Extracting Trends and Truths from Oil, Gas and Mining Contracts: Text Analytics and ResourceContracts.org

7 June 2016
Author
Giorgia CecchinatoJim Cust
Topics
Contract transparency and monitoringOpen dataTax policy and revenue collection
Stakeholders
Government officialsPrivate sector
Precepts
P3 What are Natural Resource Charter precepts?
Social Sharing

As a global repository of more than 1,000 mining and petroleum contracts between governments and extractives companies, ResourceContracts.org now provides a large corpus of data for advanced text analytics. The site, re-launched in November, has been upgraded to include digitized text as well as scans of original documents. One objective is to provide a rich source of information on the deals governments have been signing around the world; for journalists, researchers and policymakers.

In this blog we illustrate what is available on the platform and explore some examples of the kind of analysis that is now possible.

The contracts database now contains a total of 1,106 documents, including 863 digitized contracts; it hosts approximately 12.5 million words that can be searched, summarized and aggregated in response to queries. Most of the contracts available in the database are in English. The figure below illustrates the distribution of English-language contract documents across time, with 395 contracts (almost 80 percent) in the database originating during the 2000s.

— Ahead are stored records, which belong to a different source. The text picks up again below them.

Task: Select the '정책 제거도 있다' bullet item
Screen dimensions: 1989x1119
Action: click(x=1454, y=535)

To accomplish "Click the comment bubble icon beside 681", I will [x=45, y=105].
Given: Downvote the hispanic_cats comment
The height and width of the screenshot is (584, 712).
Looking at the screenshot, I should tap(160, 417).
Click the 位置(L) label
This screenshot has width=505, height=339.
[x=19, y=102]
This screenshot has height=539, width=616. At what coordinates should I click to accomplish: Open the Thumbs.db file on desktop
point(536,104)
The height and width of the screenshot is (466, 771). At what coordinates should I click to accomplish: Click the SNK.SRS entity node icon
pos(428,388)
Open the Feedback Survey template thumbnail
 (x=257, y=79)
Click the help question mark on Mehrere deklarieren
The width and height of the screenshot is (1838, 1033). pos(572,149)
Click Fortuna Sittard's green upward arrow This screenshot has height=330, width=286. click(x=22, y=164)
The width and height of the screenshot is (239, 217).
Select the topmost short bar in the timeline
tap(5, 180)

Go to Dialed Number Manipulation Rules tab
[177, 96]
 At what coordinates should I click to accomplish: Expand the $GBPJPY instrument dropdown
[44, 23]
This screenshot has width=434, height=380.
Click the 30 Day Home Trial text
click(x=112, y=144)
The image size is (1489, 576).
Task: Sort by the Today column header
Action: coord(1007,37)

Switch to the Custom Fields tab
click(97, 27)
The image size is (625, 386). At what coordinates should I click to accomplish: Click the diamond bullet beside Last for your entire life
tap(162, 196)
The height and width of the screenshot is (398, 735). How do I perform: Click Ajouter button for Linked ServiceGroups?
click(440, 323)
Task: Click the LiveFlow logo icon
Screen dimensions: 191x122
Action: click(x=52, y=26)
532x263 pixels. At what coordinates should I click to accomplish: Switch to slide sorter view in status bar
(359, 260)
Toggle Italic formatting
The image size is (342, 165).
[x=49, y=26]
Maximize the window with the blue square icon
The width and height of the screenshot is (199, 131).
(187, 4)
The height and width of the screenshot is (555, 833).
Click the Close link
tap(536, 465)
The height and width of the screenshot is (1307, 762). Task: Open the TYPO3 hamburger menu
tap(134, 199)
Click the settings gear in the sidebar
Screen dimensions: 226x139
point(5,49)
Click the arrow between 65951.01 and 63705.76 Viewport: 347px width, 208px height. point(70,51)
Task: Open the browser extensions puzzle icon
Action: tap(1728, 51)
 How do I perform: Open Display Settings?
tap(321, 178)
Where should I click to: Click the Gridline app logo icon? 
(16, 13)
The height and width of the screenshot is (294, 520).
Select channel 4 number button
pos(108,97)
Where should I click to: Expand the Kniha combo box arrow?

Illustrative research objective:
Exploring the how the prevalence of key terms "infrastructure" and "profits taxes" have changed across petroleum and mineral contracts in recent years

To guide potential users through the techniques available on ResourceContracts.org and its application programming interface (API) we use an illustrative research inquiry. Here we are interested in the evolution of key terms in resource contracts over time, to understand what specific term may have become more or less prevalent over time. This can be a first step for a citizen or government official to understand how trends in resource contracts might compare to contractual terms in their own countries.

Infrastructure

First, we queried the prevalence (count) of the term "infrastructure" across all the contracts in our sample. You can do so by simply searching for the term using the main site search tool, or using the scripted Elastic Search query function via the API.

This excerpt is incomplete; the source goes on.